Peiqin and Ruiyao said that I wanna go for band concert it's because of him. And I say no it's not. Is it really because of him ? I don't know.
This week. Is totally shitty. I don't see him much. I don't see him tweet much. And I thought I'm like slowly forgetting him. Who knows. When they just mention him. I feel a bit depress. I don't know why.
I'm so tired of waiting. So tired of who I'm. So tired of the current me. So tired of almost everything.
Now I am so busy. Yet I still keep thinking of you. School. CO. MTDC. Tuition. Kept me very occupied. However, I still keep thinking of you. Dear brain and heart, stop thinking and waiting. He's not gonna be yours. Not now, not the future. Never.
I wanted to quit mtdc as I have no time.
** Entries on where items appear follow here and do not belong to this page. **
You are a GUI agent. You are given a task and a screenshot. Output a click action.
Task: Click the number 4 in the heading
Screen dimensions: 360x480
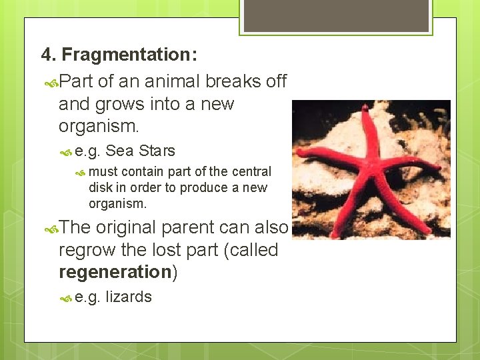pos(45,54)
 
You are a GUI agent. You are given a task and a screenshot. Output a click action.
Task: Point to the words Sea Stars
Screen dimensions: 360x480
pos(140,151)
But, if I don't go for mtdc, I would have more time. And that means more time to think of him. Stress. What should I do? Now I'm so busy, I don't even have time to do my homework. I have to finish it and would normally stay up till 11.30 to 12. And when I go to bed, I keep thinking of him. And that make me cant sleep. Now, have you seem how much you affected me and my life?